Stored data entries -
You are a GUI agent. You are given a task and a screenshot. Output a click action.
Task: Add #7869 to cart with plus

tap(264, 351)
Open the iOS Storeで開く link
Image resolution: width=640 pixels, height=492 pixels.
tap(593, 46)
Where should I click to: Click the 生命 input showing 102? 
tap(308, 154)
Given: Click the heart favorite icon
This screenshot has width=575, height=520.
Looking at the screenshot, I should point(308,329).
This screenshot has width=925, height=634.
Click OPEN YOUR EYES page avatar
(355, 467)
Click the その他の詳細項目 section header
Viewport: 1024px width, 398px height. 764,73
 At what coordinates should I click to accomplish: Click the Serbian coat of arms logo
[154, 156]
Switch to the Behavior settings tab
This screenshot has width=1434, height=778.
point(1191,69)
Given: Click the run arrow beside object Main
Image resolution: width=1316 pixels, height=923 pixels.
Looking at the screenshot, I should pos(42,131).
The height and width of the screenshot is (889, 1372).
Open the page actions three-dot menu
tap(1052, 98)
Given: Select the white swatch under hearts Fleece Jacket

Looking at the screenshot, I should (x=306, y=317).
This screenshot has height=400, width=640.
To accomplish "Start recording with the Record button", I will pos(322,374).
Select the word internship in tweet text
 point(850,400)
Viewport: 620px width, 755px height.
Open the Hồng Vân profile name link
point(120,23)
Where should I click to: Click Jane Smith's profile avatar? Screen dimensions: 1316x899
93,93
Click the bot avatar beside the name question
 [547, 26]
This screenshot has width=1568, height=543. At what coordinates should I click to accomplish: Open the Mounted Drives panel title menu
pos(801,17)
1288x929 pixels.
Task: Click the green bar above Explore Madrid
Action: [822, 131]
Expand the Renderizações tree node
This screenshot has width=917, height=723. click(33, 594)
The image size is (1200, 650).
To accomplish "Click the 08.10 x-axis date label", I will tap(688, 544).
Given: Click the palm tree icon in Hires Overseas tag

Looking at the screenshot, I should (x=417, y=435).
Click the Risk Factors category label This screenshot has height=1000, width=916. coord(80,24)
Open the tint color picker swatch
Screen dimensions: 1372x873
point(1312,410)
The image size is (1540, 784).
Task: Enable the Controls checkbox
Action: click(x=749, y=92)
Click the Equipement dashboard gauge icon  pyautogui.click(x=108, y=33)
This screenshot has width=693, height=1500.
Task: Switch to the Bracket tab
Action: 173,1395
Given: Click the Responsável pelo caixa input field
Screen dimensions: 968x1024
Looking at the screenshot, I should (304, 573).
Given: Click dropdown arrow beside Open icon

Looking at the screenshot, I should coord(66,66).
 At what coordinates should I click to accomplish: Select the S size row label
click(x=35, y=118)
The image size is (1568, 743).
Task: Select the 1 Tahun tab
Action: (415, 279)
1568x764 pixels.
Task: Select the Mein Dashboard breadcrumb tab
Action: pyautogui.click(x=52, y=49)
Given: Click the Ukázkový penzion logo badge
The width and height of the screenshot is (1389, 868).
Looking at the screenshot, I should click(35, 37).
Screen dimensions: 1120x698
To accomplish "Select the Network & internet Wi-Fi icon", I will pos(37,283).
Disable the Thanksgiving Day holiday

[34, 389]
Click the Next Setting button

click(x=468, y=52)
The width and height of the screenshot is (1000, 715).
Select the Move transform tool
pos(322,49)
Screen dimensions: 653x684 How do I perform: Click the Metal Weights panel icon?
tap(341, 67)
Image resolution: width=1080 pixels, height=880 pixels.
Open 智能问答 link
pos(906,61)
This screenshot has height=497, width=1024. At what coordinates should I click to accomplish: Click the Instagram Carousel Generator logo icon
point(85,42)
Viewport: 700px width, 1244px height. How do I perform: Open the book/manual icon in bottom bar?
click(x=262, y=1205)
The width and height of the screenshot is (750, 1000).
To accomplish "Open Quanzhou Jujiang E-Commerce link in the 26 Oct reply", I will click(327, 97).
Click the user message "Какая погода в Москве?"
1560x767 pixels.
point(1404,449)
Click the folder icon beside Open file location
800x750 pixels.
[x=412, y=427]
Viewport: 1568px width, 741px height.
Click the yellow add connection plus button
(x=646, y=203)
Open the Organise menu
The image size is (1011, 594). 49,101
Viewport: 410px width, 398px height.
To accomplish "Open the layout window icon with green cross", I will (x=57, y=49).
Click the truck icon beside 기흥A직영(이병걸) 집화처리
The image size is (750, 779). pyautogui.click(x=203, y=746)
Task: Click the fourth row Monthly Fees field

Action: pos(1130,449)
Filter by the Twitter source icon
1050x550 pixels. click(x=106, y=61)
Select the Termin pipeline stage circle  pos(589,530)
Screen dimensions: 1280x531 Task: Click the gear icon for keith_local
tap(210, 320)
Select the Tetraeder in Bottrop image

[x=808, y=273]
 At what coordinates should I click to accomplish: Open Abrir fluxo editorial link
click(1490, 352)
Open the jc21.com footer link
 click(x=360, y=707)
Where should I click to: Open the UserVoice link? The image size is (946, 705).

Instructions to follow - Working from the records above, write out verbatim only the lines from the line containing "Open the page actions three-dot menu" through the line containing "Given: Click the Responsável".

Your response -
Open the page actions three-dot menu
tap(1052, 98)
Given: Select the white swatch under hearts Fleece Jacket

Looking at the screenshot, I should (x=306, y=317).
This screenshot has height=400, width=640.
To accomplish "Start recording with the Record button", I will pos(322,374).
Select the word internship in tweet text
 point(850,400)
Viewport: 620px width, 755px height.
Open the Hồng Vân profile name link
point(120,23)
Where should I click to: Click Jane Smith's profile avatar? Screen dimensions: 1316x899
93,93
Click the bot avatar beside the name question
 [547, 26]
This screenshot has width=1568, height=543. At what coordinates should I click to accomplish: Open the Mounted Drives panel title menu
pos(801,17)
1288x929 pixels.
Task: Click the green bar above Explore Madrid
Action: [822, 131]
Expand the Renderizações tree node
This screenshot has width=917, height=723. click(33, 594)
The image size is (1200, 650).
To accomplish "Click the 08.10 x-axis date label", I will tap(688, 544).
Given: Click the palm tree icon in Hires Overseas tag

Looking at the screenshot, I should (x=417, y=435).
Click the Risk Factors category label This screenshot has height=1000, width=916. coord(80,24)
Open the tint color picker swatch
Screen dimensions: 1372x873
point(1312,410)
The image size is (1540, 784).
Task: Enable the Controls checkbox
Action: click(x=749, y=92)
Click the Equipement dashboard gauge icon  pyautogui.click(x=108, y=33)
This screenshot has width=693, height=1500.
Task: Switch to the Bracket tab
Action: 173,1395
Given: Click the Responsável pelo caixa input field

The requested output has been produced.